Instability after resection of a lateral clavicular nonunion
Case description
After multiple interventions following a lateral clavicular fracture with torn coracoclavicular ligaments, a 42-year-old woman presented with a resected lateral clavicle. The remaining clavicle was unstable in all directions, upwards, anterior, and posterior. This dislocation can be compared with a Tossy III acromioclavicular (AC) dislocation.
Indication
The partially resected clavicle causes a painfully unstable deformity with severely limited shoulder function.
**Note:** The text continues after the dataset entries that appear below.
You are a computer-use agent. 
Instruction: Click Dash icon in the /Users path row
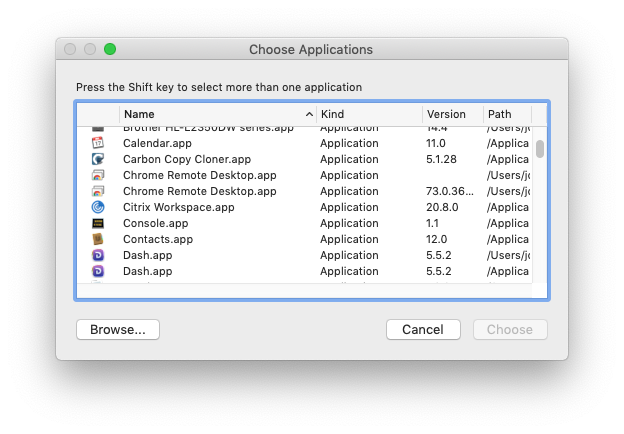coord(98,255)
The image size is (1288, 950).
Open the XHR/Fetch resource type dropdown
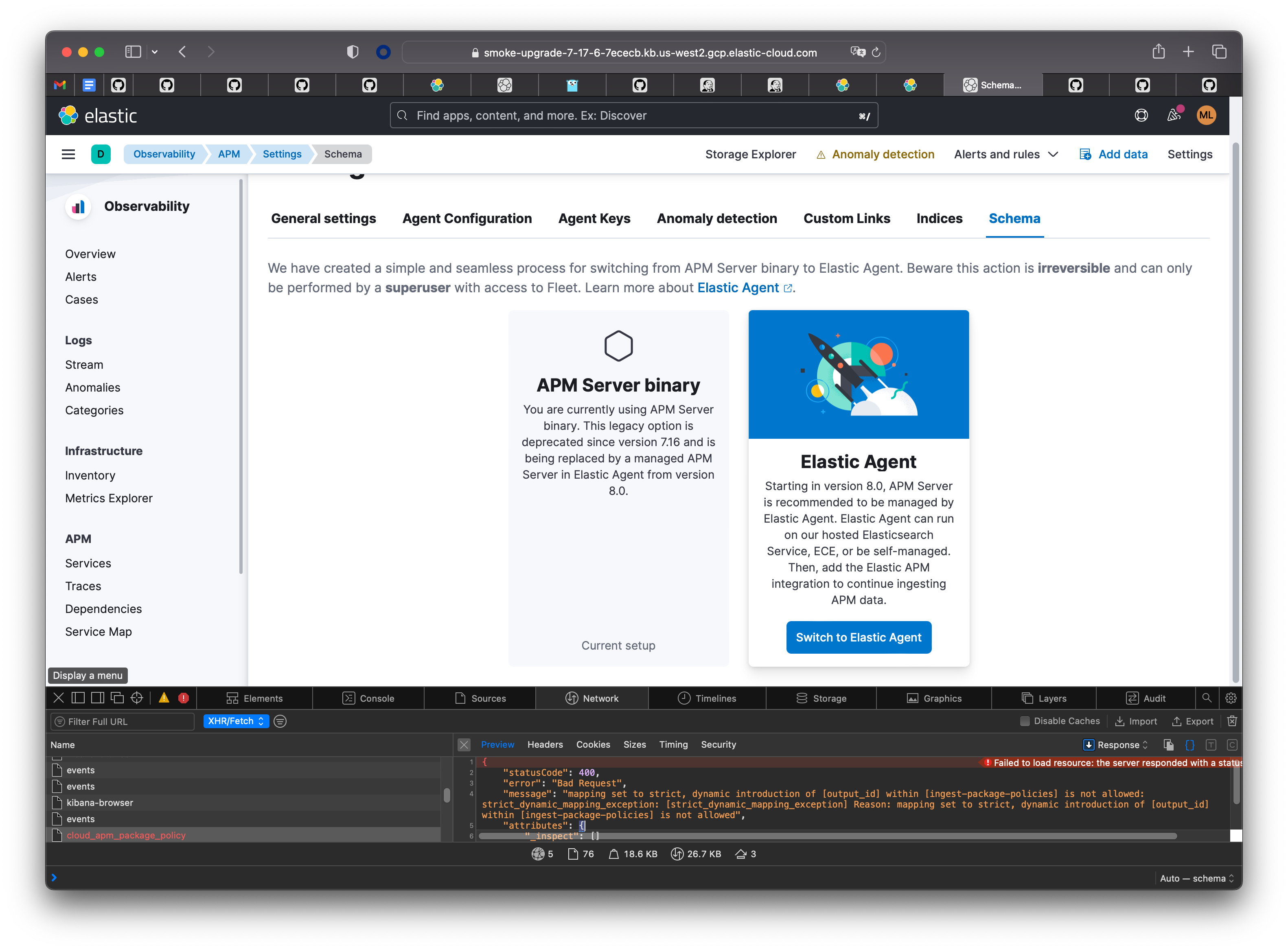237,721
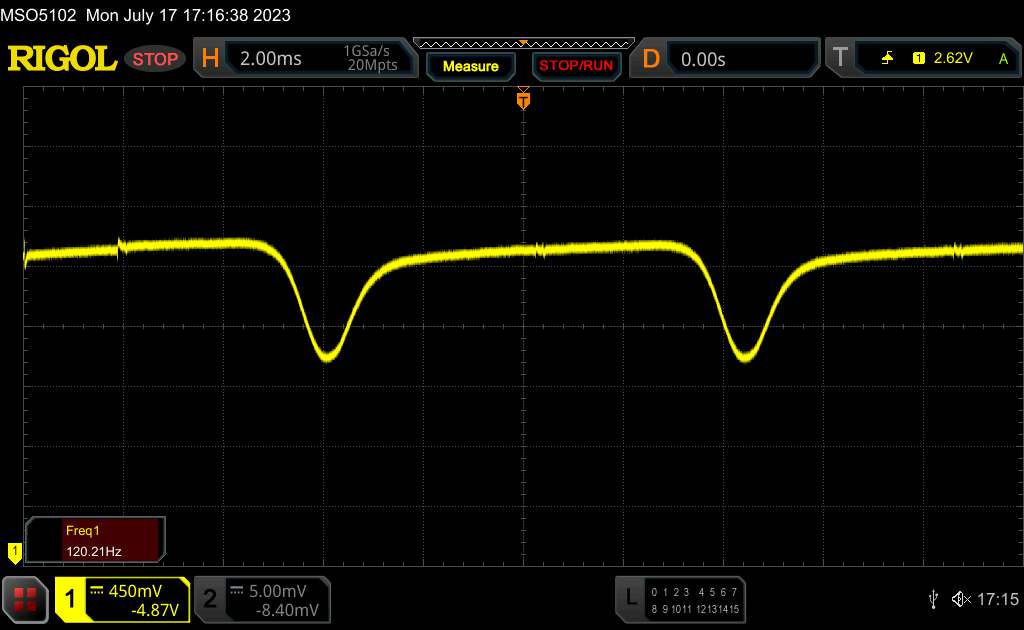Open the red grid function navigation icon

click(25, 598)
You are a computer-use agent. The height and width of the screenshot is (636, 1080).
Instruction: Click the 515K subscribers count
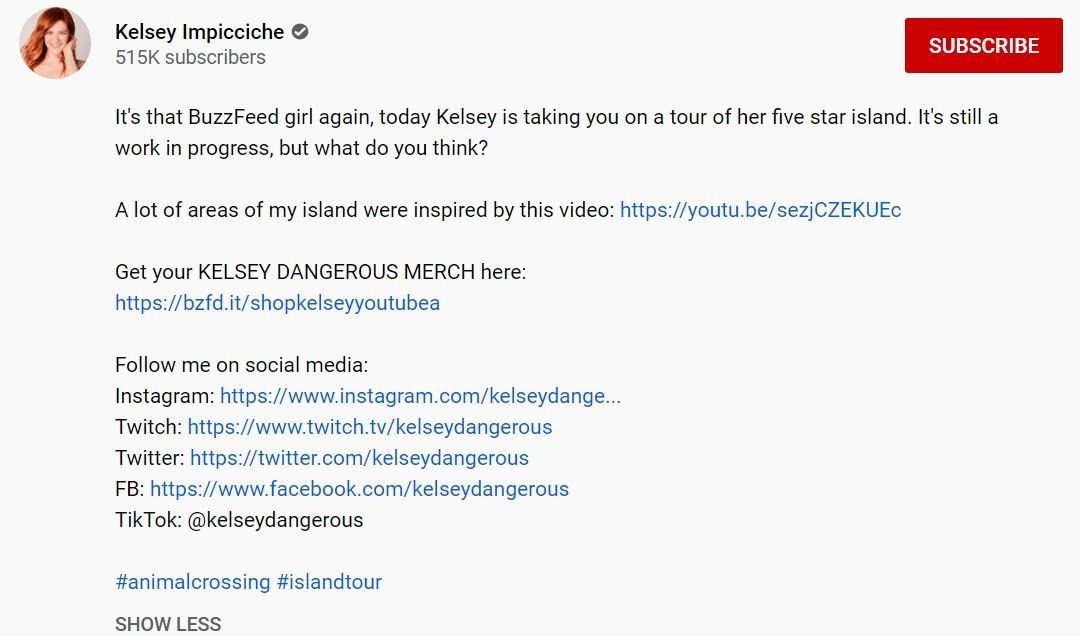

A bony reconstruction of the missing lateral clavicle would be difficult to achieve and would not eliminate the distressing coracoclavicular instability. Reconstruction of the coracoclavicular ligaments is the only possibility to get rid of the symptoms.
Preoperative planning
Only a double cerclage wire between clavicle and coracoid process is able to stabilize the clavicle in all directions. A single cerclage wire would still allow AP motion. For the reconstruction of the ligaments a free-tendon graft is necessary. For this type of surgery the author uses the plantaris tendon which can easily be found at the level of the knee and harvested with a special stripper with an incorporated scissor at the end of the instrument. If the plantaris muscle is no longer present the use of the extensor tendon of the fourth toe is a valid alternative.
Equipment
Cerclage wires
Bent hollow needles
Tendon stripper
(Size of system, instruments, and implants may vary according to anatomy.)